» Teks Dokumen
****************************************
Dan di Laut Kita (Ingin) Jaya

id Dan di Laut Kita (Ingin) Jaya

"Nenek moyangku orang pelaut//Gemar mengarung luas samudra...//Pemuda berani bangkit sekarang//Ke laut kita beramai-ramai."

Sebaris lirik lagu "Nenek Moyangku Seorang Pelaut" itu tampaknya dapat mewakili semangat pemerintahan Presiden Joko Widodo (Jokowi) untuk mengembalikan kejayaan Indonesia sebagai negara maritim.

Mengingat kondisi geografis bangsa yang berupa kepulauan, lebih kurang 17.000 pulau, wajar kiranya jika bangsa ini pernah dikenal sebagai negara bahari dengan para pelaut ulung yang mengembara menjelajahi kepulauan.

Letaknya yang sangat strategis berada di persimpangan antara dua samudra, Samudra Hindia dan Pasifik, pun telah membawa Indonesia menjadi salah satu hub pelayaran yang sangat populer di abad pertengahan.

Hub-hub tersebut telah tercatat dalam sejarah dunia menjadi persinggahan pelaut-pelaut ulung masa lampau. Kapal-kapal pedagang asing yang merapat di pelabuhan-pelabuhan nasional itu pulalah yang memperkenalkan bangsa ini pada keragaman budaya dunia yang menciptakan akulturasi budaya yang unik dan khas.
****************************************
» Data yang Diberikan

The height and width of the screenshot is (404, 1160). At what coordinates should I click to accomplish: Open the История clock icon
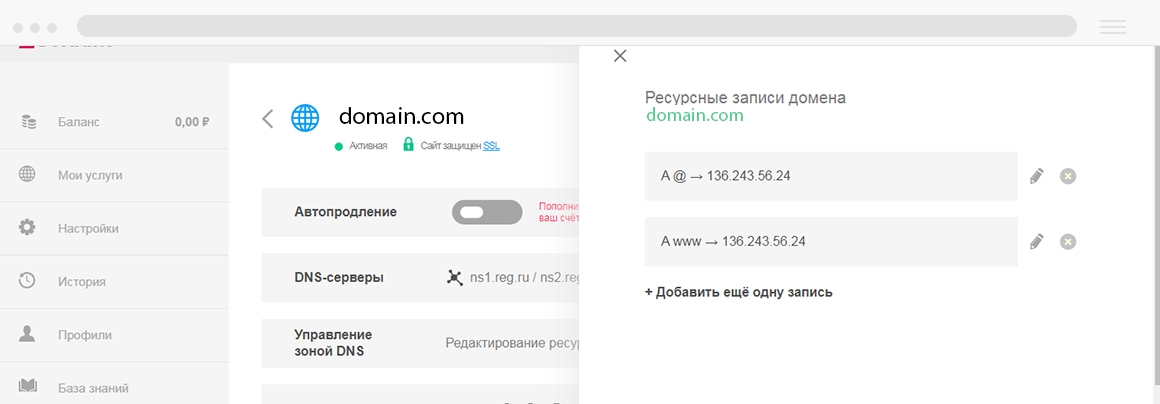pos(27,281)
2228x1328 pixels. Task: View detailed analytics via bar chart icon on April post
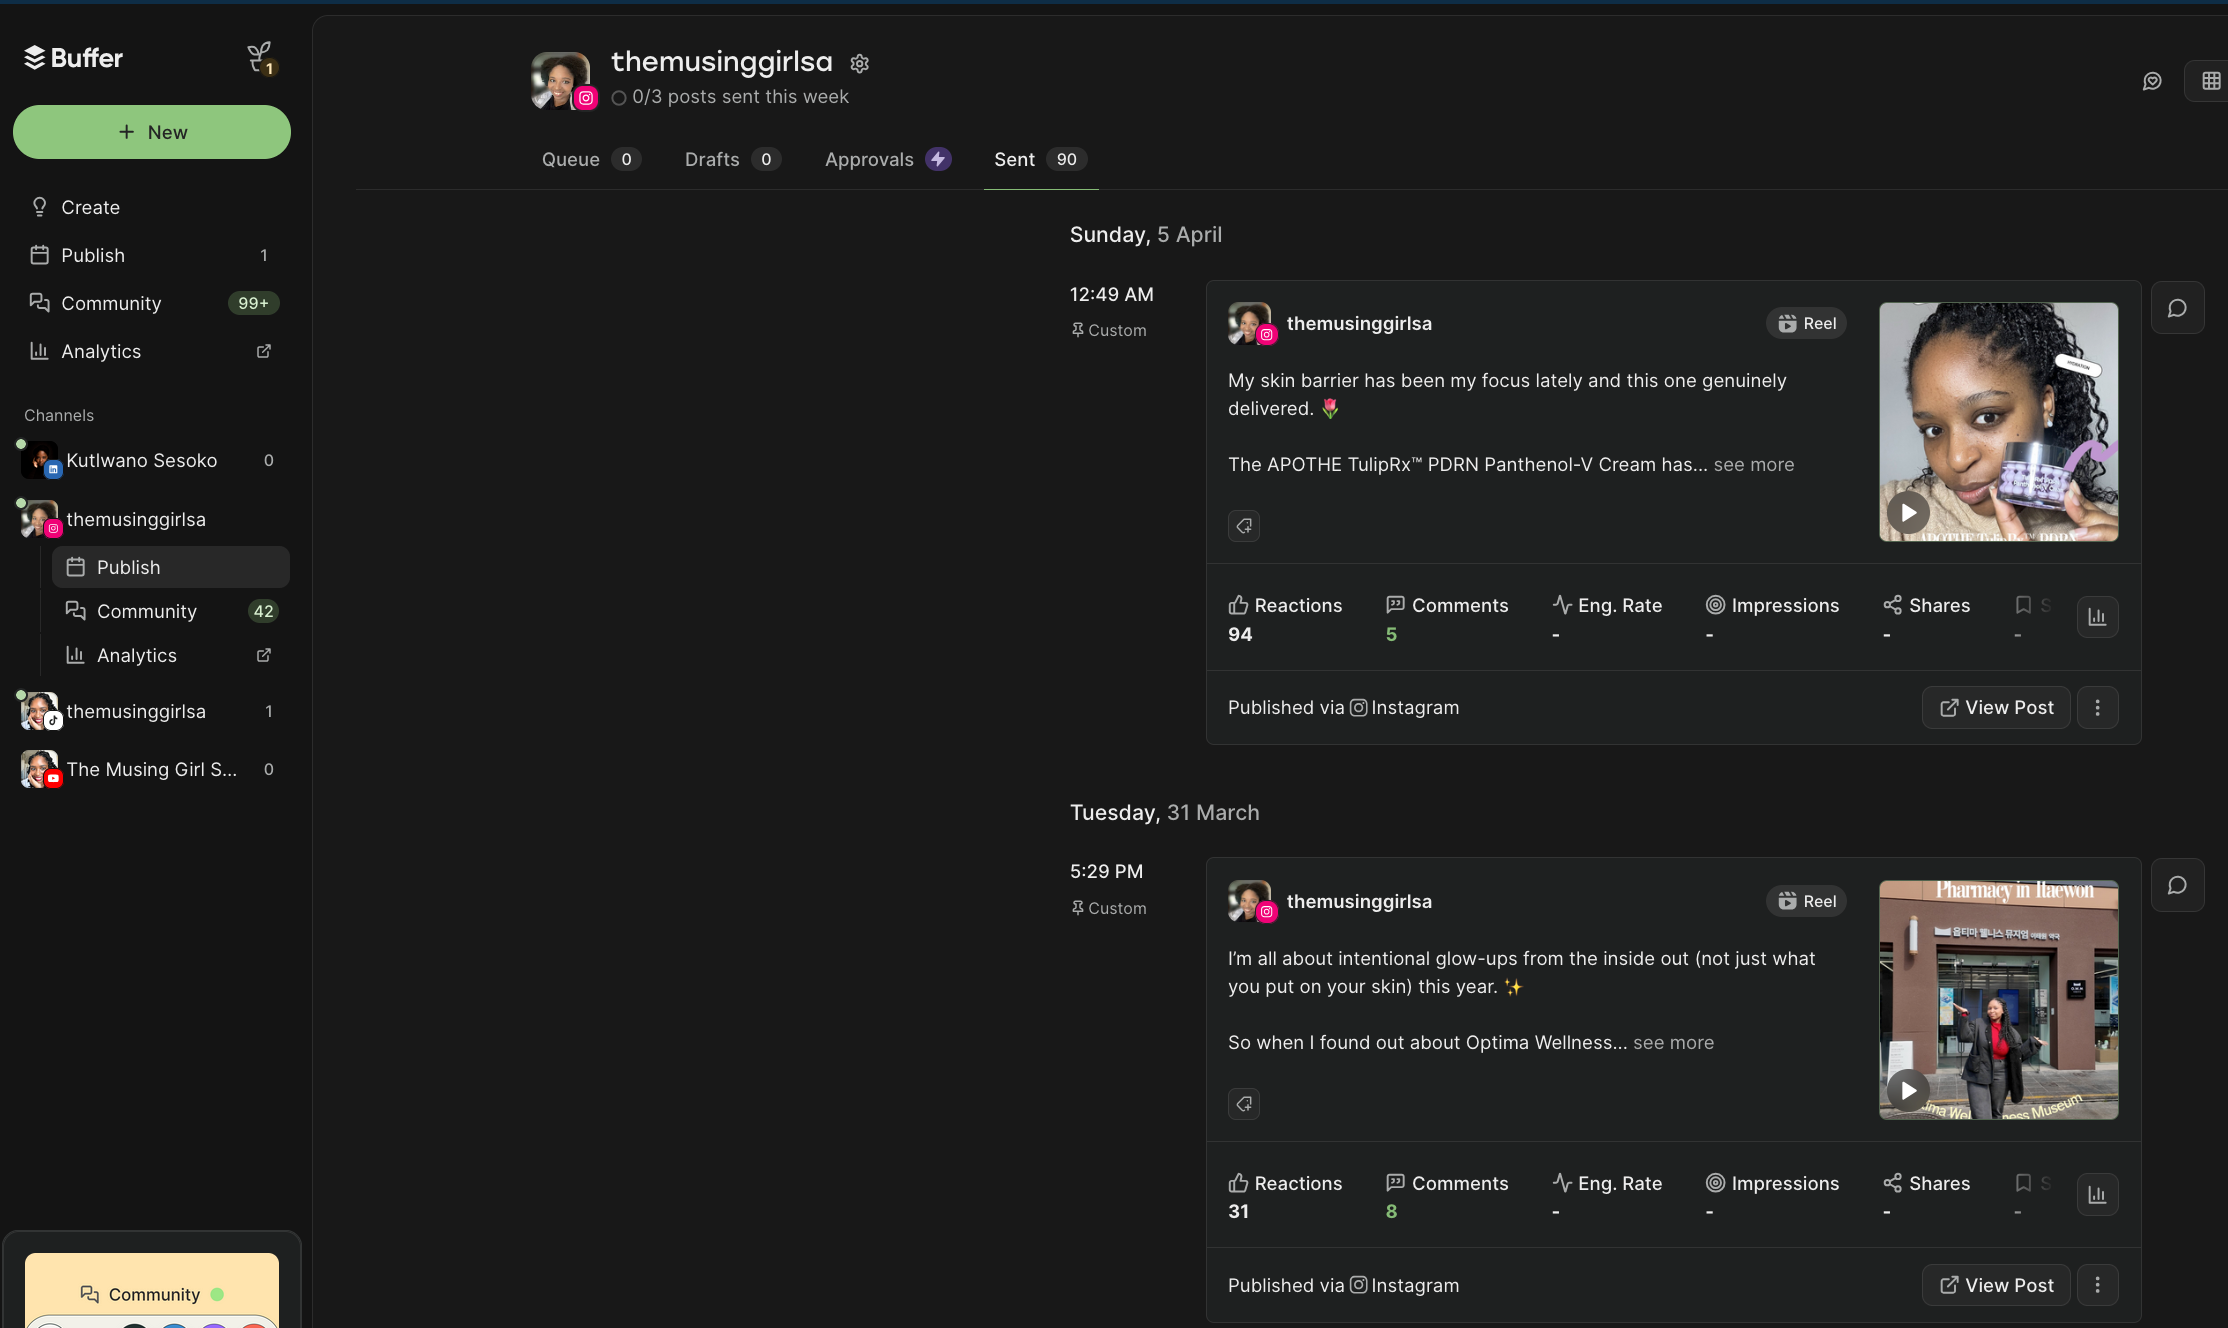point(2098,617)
****************************************
» Petunjuk
1 - Menurut teks dokumen, berapa kira-kira jumlah pulau di Indonesia?
2 - Tuliskan kembali dengan tepat bagian teks dokumen yang dimulai pada kata-kata "Sebaris lirik lagu" dan berhenti setelah kata-kata "mengembara menjelajahi kepulauan.".
3 - Sebutkan semua baris lirik lagu yang dikutip dalam teks dokumen.

» Daftar Jawaban
1 - Lebih kurang 17.000 pulau.

2 -
Sebaris lirik lagu "Nenek Moyangku Seorang Pelaut" itu tampaknya dapat mewakili semangat pemerintahan Presiden Joko Widodo (Jokowi) untuk mengembalikan kejayaan Indonesia sebagai negara maritim.

Mengingat kondisi geografis bangsa yang berupa kepulauan, lebih kurang 17.000 pulau, wajar kiranya jika bangsa ini pernah dikenal sebagai negara bahari dengan para pelaut ulung yang mengembara menjelajahi kepulauan.

3 -
- Nenek moyangku orang pelaut
- Gemar mengarung luas samudra...
- Pemuda berani bangkit sekarang
- Ke laut kita beramai-ramai.